Eventually he became accustomed to the facilities the apartment complex offered and decided to check out the laundry room. After doing two loads and on his way out the door with those nice little neatly-folded clothes, SHE walked in with a basket of her own laundry. Initially it appeared she was deep in thought but then she lifted her head and saw him.
"Hi Eric!" she said, and suddenly she was smiling.
"Hi!" Eric said back, stunned. This woman now appeared much more beautiful with this second look and Eric was sure he would faint on the spot. He was going to say more, to ask her name, to say anything except looking like a spooked deer in the headlights of an approaching hunter's Jeep. But he could not find the words. However, she stood there just the same, intrigued. She tilted her head, waiting as if wondering, "Yes? Something on your mind?" But Eric could say nothing. She laughed lightly, managing to pat him on the back as she stepped past him. And her touch was magical. Eric felt tingles course throughout his body and for the first time in months his thoughts were not of his ex-wife.
Two days later a storm pounded the region and Eric sat in his apartment staring out his living room window and into the grayness beyond. The courtyard below was empty, of course, because of the relentless torrent. But then . . .

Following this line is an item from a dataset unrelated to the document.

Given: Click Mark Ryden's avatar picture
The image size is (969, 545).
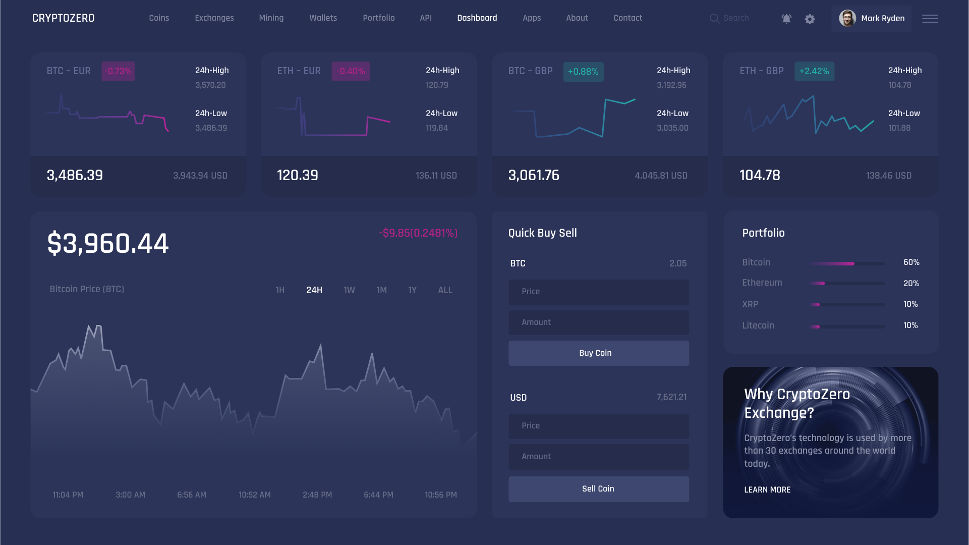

There was movement to the right. And it was her. Coming from behind the far building she was dressed only in shorts and a T-shirt. And she was dancing. Eric watched, mesmerized. This beautiful, enthralling woman was to herself out there, stretching her arms as high up into the pouring rain as she could, tilting her head back, dancing in circles and kicking her legs and heels up as if in motion to some medieval baroque symphony, and Eric swore he could hear the music. It filled him with an immense feeling of enlightenment, astonishment, joy. As he continued to stare he felt his heart lurch in his chest, and finally the whirling dervish of a woman in the courtyard below turned her head and looked directly at him. Slowly, methodically, and with an amazing smile upon her face, she lifted her right hand and motioned to him with her index finger 'Come here'.
Eric's eyes widened, his expression wondering 'Are you talking to me?' And she laughed, stared at him as if she had been reading his thoughts.
Of course I meant you, you silly little man!
Immediately he ran out of his apartment to meet her in the middle of the courtyard below. She rushed to him and as the rain poured down around them in torrents she grabbed his hands, gently lifted them, then put one on her right shoulder and placed the other gently around her waist on the opposite side.
"Dance with me Eric," she said. Of course she led. And as they waltzed in the pounding rain, laughing and hugging one another, the stress of Eric's life-his divorce, his bills, all of that-lifted from his shoulders once and for all.
"Who are you?" Eric yelled to her through the thunderous, drenching rain, laughing and feeling his soul rejuvenated. "Thank you so much!"
She simply smiled and said, "You are most welcome."